# [Task description]
In the listing below, find the line with "Time frame (429, 2165)" and the line with "[What's new] (388, 24)", then return them and every line between them exactly, minus the pictures.

Start of Data for processing

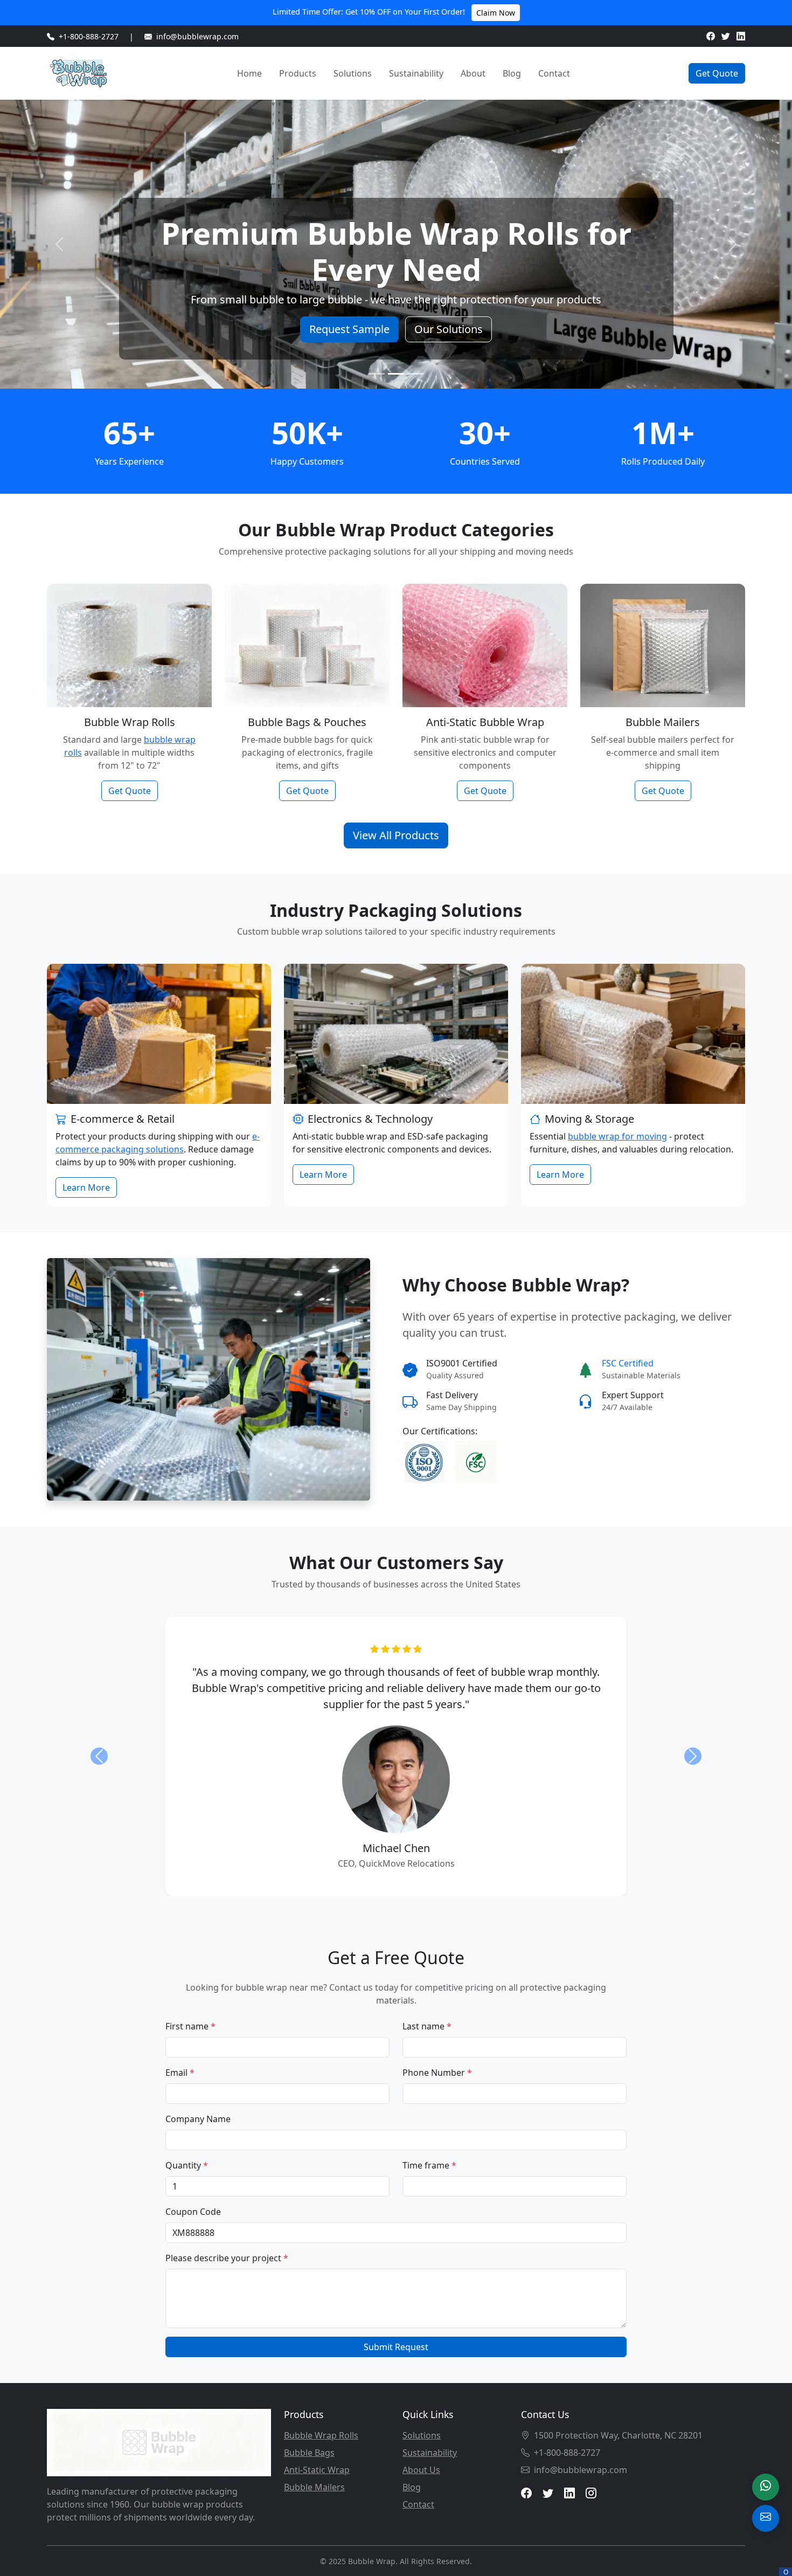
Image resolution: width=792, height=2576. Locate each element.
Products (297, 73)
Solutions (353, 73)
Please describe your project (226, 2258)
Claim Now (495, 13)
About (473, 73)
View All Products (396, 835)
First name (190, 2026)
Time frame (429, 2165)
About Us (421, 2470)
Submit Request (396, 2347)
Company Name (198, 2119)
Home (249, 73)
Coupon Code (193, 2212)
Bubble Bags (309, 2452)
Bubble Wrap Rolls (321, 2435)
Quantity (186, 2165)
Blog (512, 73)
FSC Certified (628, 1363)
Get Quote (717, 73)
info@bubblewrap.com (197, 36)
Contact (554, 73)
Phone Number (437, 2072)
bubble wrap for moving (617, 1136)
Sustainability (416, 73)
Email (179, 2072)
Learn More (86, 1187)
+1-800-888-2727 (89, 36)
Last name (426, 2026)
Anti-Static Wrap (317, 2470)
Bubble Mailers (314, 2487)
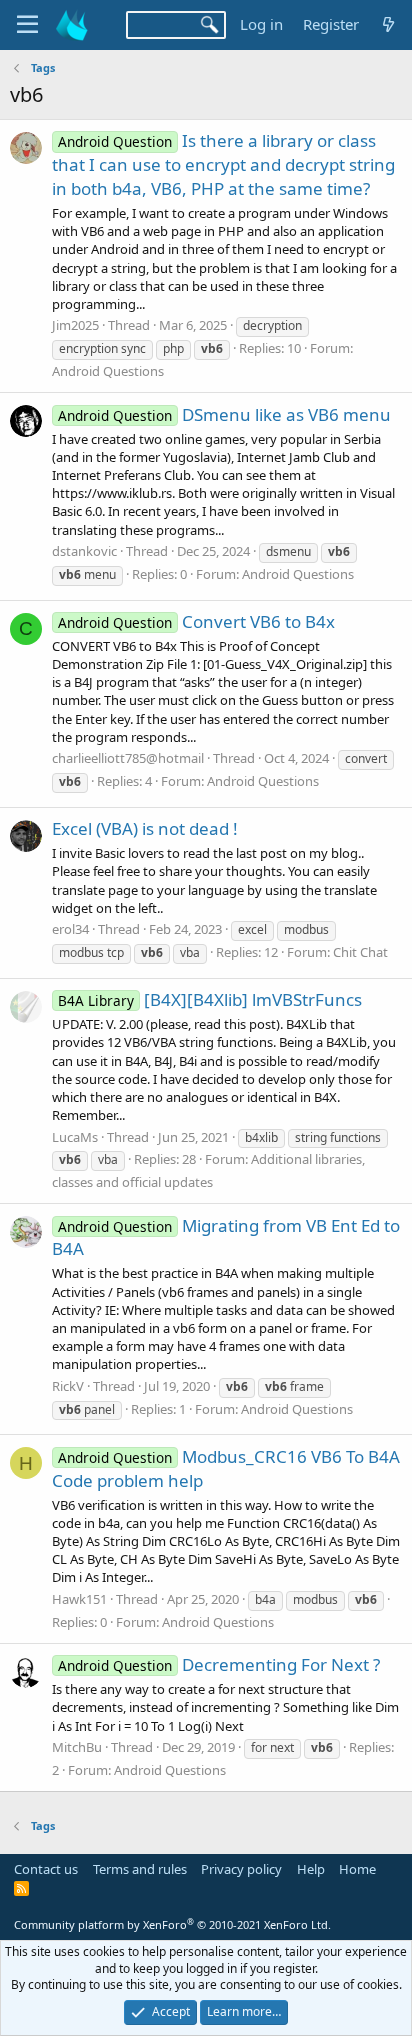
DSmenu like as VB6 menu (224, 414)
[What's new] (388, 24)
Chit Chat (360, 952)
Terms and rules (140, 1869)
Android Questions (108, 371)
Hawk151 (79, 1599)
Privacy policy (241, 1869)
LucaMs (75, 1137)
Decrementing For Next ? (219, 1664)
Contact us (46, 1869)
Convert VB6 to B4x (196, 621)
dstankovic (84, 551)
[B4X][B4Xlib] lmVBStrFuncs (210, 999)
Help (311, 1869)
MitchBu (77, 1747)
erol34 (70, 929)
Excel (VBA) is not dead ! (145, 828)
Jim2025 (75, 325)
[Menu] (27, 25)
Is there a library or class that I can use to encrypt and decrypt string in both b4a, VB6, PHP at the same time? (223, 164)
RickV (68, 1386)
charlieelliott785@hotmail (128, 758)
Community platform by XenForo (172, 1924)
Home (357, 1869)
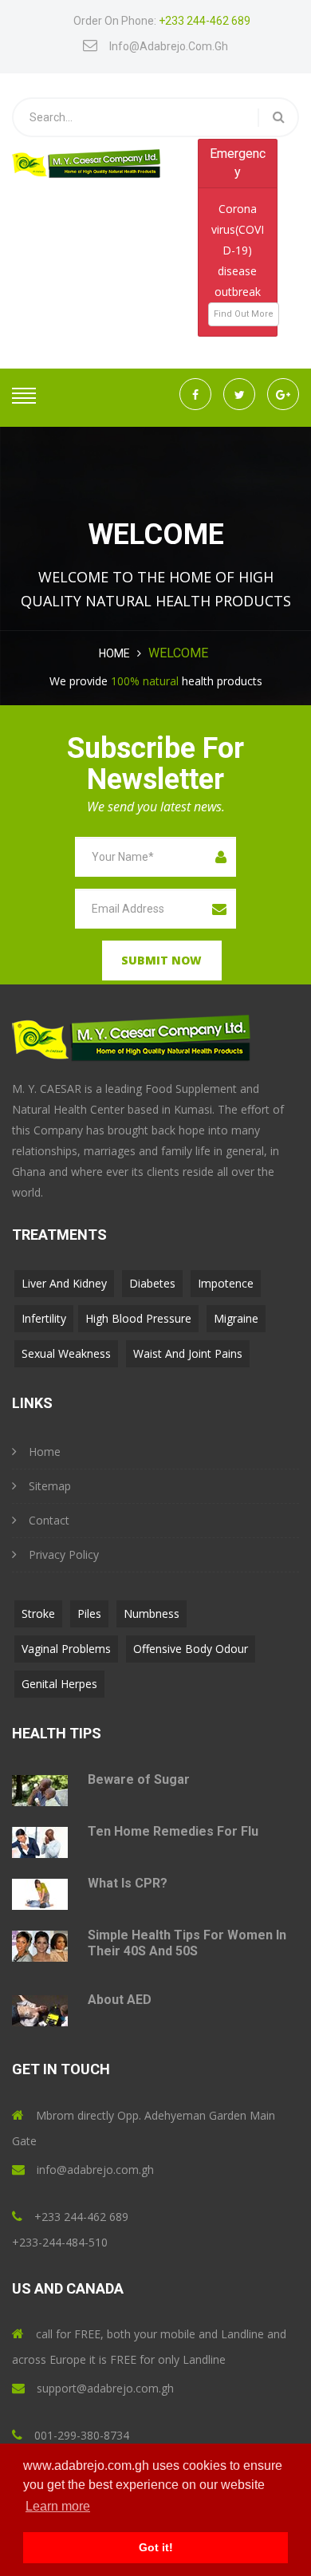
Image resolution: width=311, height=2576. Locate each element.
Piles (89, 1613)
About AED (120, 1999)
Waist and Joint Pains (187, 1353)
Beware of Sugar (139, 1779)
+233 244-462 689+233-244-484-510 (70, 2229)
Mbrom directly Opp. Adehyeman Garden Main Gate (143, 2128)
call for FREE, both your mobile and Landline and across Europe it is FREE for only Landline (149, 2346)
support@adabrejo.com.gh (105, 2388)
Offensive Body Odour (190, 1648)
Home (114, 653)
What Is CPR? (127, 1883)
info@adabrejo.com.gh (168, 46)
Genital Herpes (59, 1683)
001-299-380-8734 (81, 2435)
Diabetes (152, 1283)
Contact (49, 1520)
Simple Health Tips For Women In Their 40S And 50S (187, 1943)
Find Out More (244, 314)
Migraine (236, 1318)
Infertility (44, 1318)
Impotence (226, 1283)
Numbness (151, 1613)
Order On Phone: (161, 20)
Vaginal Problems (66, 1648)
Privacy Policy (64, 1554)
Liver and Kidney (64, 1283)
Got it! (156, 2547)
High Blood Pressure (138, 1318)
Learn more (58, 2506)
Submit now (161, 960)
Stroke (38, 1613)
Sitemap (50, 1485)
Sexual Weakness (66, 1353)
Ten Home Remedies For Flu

End of Data for processing

# [Answer to the exercise]
Time frame (429, 2165)
About Us (421, 2470)
Submit Request (396, 2347)
Company Name (198, 2119)
Home (249, 73)
Coupon Code (193, 2212)
Bubble Bags (309, 2452)
Bubble Wrap Rolls (321, 2435)
Quantity (186, 2165)
Blog (512, 73)
FSC Certified (628, 1363)
Get Quote (717, 73)
info@bubblewrap.com (197, 36)
Contact (554, 73)
Phone Number (437, 2072)
bubble wrap for moving (617, 1136)
Sustainability (416, 73)
Email (179, 2072)
Learn More (86, 1187)
+1-800-888-2727 (89, 36)
Last name (426, 2026)
Anti-Static Wrap (317, 2470)
Bubble Mailers (314, 2487)
DSmenu like as VB6 menu (224, 414)
[What's new] (388, 24)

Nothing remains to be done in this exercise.